In many countries where companies operate equity incentive arrangements for employees (including the UK and United States), an employee may incur a liability to income tax on the acquisition of shares of which the income tax liability may need to be withheld by the employer and accounted for to the tax authorities. Usually the tax liability will be too great to withhold from an employee’s regular monthly salary, and therefore needs to be funded in some other way. Traditionally, UK companies whose shares are listed on a stock market have given their employees the choice to sell sufficient shares to fund the tax liability (also known as a ‘sell-to-cover’ election). However, an increasing number of UK companies operate a ‘net settlement’ mechanism as a way of funding the tax. In essence, a net settlement involves the employee receiving a reduced number of shares (broadly the number they would have received under a sell-to-cover), and the tax liability then being funded by the company.

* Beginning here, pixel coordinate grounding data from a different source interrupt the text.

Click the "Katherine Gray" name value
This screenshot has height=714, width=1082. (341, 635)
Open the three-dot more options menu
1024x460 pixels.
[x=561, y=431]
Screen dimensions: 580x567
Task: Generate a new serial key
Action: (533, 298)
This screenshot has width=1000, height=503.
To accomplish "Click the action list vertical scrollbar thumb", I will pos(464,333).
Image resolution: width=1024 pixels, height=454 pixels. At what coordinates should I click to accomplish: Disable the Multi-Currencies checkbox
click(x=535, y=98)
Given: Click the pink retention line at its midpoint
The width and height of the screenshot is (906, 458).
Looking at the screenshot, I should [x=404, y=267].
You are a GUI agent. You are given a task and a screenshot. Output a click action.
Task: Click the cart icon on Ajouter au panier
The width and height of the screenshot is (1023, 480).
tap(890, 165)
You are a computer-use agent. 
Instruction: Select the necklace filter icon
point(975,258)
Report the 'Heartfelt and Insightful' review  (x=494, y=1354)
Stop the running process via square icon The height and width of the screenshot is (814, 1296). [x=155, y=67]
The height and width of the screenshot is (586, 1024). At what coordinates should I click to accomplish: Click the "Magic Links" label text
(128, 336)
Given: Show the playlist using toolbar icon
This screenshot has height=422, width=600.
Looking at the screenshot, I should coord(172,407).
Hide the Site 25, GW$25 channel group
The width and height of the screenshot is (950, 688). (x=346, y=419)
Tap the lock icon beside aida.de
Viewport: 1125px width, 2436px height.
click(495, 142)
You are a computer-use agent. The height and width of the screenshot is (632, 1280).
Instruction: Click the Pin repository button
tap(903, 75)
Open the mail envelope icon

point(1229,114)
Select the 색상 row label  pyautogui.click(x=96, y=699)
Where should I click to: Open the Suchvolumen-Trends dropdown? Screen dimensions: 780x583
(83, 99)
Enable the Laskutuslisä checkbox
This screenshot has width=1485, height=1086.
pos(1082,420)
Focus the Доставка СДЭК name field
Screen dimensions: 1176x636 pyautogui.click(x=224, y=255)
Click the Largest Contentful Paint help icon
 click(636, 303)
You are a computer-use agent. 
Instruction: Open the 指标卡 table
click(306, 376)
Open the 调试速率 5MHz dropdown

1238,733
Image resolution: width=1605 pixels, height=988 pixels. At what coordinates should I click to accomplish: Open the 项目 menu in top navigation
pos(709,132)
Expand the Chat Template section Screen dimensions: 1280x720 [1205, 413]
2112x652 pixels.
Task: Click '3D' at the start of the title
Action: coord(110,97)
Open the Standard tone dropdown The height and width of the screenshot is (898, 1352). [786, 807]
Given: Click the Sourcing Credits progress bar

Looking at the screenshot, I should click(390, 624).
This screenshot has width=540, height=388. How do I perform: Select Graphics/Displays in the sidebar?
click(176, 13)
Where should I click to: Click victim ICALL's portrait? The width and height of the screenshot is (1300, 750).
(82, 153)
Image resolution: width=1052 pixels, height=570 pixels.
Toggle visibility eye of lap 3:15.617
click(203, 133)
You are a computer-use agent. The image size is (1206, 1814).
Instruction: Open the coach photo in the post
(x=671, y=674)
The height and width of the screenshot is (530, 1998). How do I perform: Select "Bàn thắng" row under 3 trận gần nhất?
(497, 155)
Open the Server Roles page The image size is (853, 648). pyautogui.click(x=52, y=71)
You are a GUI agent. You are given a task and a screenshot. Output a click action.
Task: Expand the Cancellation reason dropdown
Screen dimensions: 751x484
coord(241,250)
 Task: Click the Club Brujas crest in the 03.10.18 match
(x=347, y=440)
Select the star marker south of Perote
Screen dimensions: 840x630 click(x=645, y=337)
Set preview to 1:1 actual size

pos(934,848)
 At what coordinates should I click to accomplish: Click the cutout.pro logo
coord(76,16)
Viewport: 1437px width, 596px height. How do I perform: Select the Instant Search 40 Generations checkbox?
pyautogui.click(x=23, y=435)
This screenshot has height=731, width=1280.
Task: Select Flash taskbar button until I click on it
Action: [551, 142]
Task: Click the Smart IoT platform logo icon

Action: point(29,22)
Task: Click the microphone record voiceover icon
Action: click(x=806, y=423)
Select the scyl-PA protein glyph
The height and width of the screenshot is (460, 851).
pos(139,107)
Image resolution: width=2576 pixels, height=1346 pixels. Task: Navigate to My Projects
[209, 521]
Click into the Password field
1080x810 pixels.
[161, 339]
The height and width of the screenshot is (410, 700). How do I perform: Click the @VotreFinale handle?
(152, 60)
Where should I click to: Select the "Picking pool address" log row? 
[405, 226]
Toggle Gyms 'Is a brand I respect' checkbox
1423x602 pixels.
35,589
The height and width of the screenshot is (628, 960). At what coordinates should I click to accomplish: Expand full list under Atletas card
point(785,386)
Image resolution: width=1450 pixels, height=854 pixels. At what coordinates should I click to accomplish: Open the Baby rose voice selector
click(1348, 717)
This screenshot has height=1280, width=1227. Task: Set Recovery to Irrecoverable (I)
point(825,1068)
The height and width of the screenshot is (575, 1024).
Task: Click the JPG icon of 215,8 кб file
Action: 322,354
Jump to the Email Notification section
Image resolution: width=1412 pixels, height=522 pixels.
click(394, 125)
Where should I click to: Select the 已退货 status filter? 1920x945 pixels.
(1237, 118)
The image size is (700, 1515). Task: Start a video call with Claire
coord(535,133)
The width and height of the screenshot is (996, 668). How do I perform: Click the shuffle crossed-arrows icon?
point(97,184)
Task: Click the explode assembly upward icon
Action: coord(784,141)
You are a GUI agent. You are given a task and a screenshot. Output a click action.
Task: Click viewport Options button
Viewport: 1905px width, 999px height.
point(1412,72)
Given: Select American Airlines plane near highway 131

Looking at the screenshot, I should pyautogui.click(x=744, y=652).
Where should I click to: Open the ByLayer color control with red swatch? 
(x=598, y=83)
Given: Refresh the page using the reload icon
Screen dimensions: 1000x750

There are some significant benefits to net settlement mechanisms; the company does not need to use as many shares, which can help with managing dilution limits, and there is also a saving in terms of dealing costs. In addition, for companies with shares that are relatively thinly traded, or those with a large number of employees with awards vesting on the same day, trying to sell sufficient shares in the market to fund the tax liabilities can be very challenging. A net settlement can also have negative accounting consequences as it results in an award being partially equity-settled and partially cash-settled. It is due to this that the proposed change to IFRS2, whereby an award which is net-settled is treated as wholly equity-settled for accounting purposes, is likely to be welcomed by companies.
What does this mean for my company?
There is currently no guidance as to when the changes to IFRS2 would come into effect although it is proposed that the changes would apply to both existing awards that vest after the changes come into effect as well as new awards. There are also proposals to clarify the accounting treatment of cash-settled share-based payments.
Companies should ensure that their current award documentation is flexible enough to permit net settlement if they may want to use that mechanism at some point in the future.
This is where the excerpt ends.